Other nominees: Zac Stacy/Brian Kimbrow (Vandy vs. Presbyterian); Johnny Manziel (Texas A&M vs. SMU); Tyler Bray/Justin Hunter, (UT vs. Georgia State)

Flop and Fail Award

Frontrunner: Georgia's defense vs. South Carolina – Come on, really? Shaw completed six passes, and two of them were for touchdowns. Even the Gamecocks' fans were hoping for a better contest than this. And that circus they're putting on in Lee County, AL, is running a very close second.

Other nominees: Auburn's offense vs. Arkansas; Knile Davis (Arkansas); LSU's offense vs. everyone that matters

Cool Customer Award

Frontrunner: Will Muschamp – It was pretty much a no-brainer that Florida's coach would hold onto the lead for this award. He's not afraid to take chances and not dumb to let opponents prey on his team's tendencies, whatever they are.

Other nominees: Dan Mullen (Miss. State); Kevin Sumlin (Texas A&M); Steve Spurrier (South Carolina)

Hot Seat Award

Frontrunner: Gene Chizik – We really did not want to do this, but it doesn't look like Auburn will pick its head up out of the mud long enough to make something halfway meaningful of this season. And as always, the head coach is the most likely offering that will appease the fervent mob of blood-thirsty fans.

Other nominees: Joker Phillips (Kentucky); Derek Dooley (UT); Gary Pinkel (Mizzou)

Team Logo Face Tattoo Award

Frontrunner: Texas A&M fans – Apparently, people in College Station don't like anyone to outdo them in anything. Fans have literally busted the seams at Kyle Field – 105 percent capacity for three home games so far. A trip to that stadium should have been on your bucket list even before they joined the NFL Lite.

Other nominees: Arkansas fans; Mizzou fans (as much for their fervor as their long-suffering)

You Couldn't Do This Without Me Award

Frontrunner: Zach Fulton – You could line your grandmother up behind him, and we guarantee she would rush for positive yardage. He's definitely the most active guy on Tennessee's line, but he's not even the most talented. Watch the film. Scary.

Other nominees: Antonio Richardson, left tackle (UT); Kelcy Quarles, defensive tackle (South Carolina); Caleb Sturgis, kicker (Florida)

This Week's Unique Stat

12.91: In our shameless pleas to get more teams (Auburn) to commit to running the football, we're dropping this bomb on you.
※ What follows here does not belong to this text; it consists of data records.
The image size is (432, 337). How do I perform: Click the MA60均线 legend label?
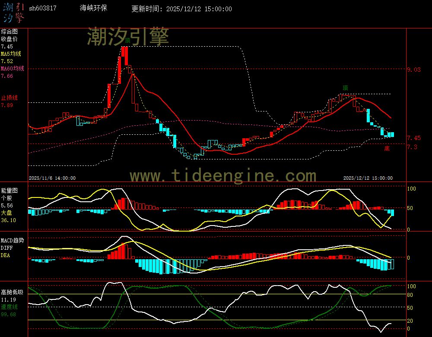[12, 68]
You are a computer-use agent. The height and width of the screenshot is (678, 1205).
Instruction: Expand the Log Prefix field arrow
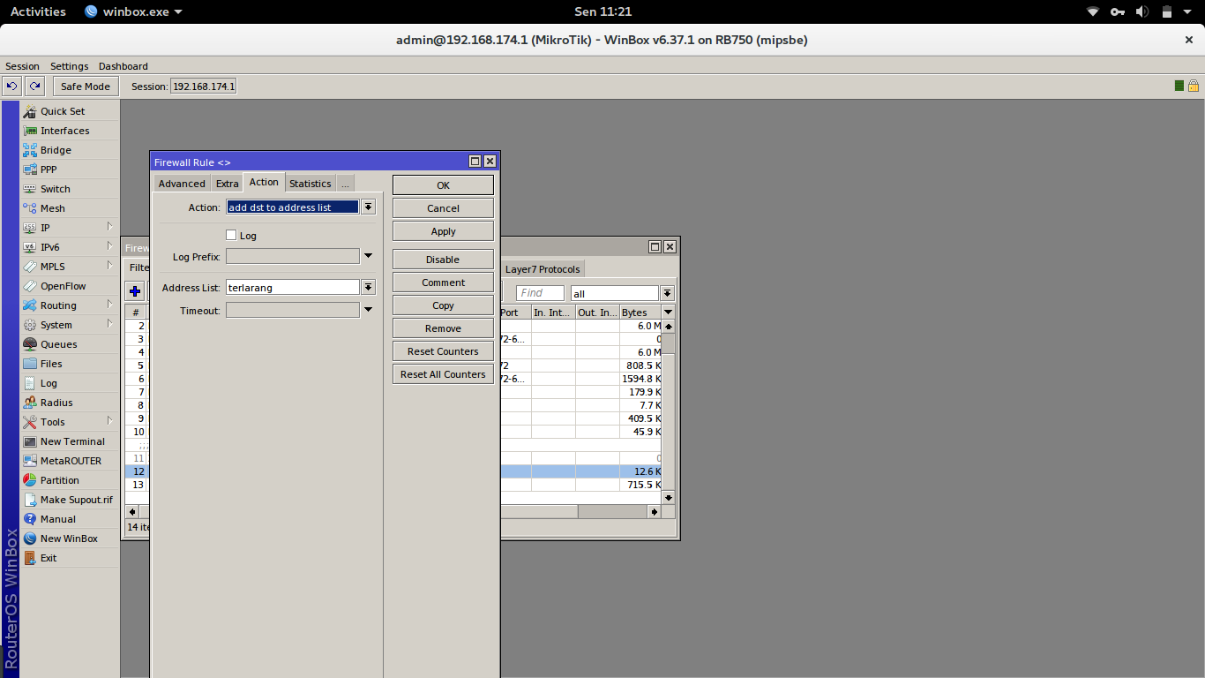coord(368,256)
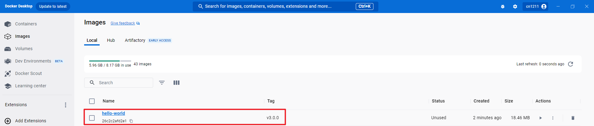Expand more actions for hello-world
This screenshot has height=126, width=594.
click(553, 118)
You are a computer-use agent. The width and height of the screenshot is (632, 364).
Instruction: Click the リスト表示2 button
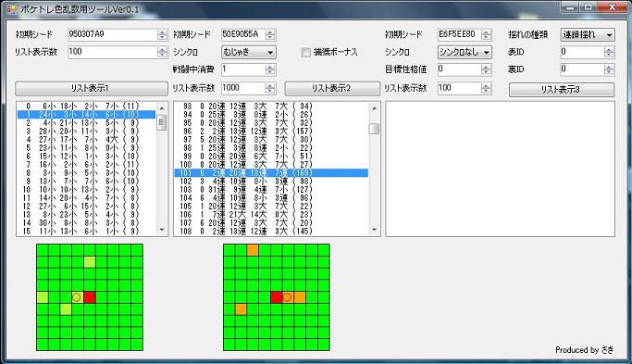pos(332,88)
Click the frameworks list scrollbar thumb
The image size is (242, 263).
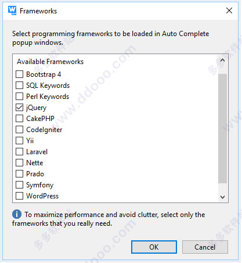coord(222,129)

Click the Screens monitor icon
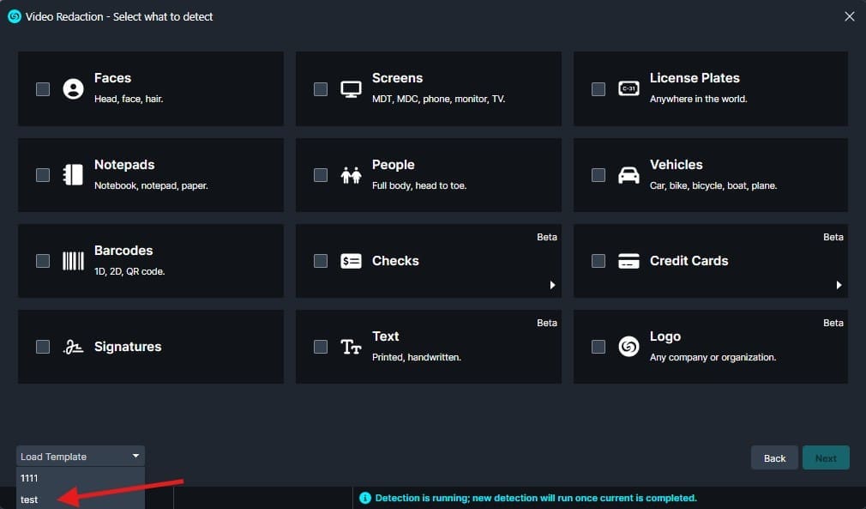point(351,89)
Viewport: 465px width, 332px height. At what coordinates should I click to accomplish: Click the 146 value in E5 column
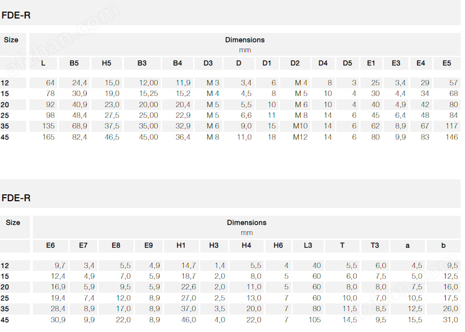click(x=451, y=137)
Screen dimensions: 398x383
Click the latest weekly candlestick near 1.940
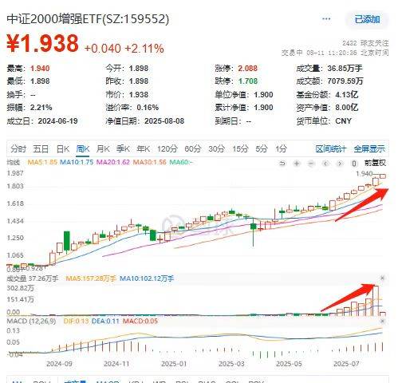click(x=383, y=176)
Teams in the NFL Lite lead the nation with an average of 12.91 yards per completion despite attempting the second-fewest passes per game. What does that have to do with running, you ask?

Considering that SEC teams also attempt nearly 10 more rushes than passes and run fewer plays than any other conference, it proves two things: An effective running game can kill opponents by controlling the clock, and forcing teams to play closer to the line of scrimmage opens bigger holes downfield. It's not brilliant strategy. It's just common sense.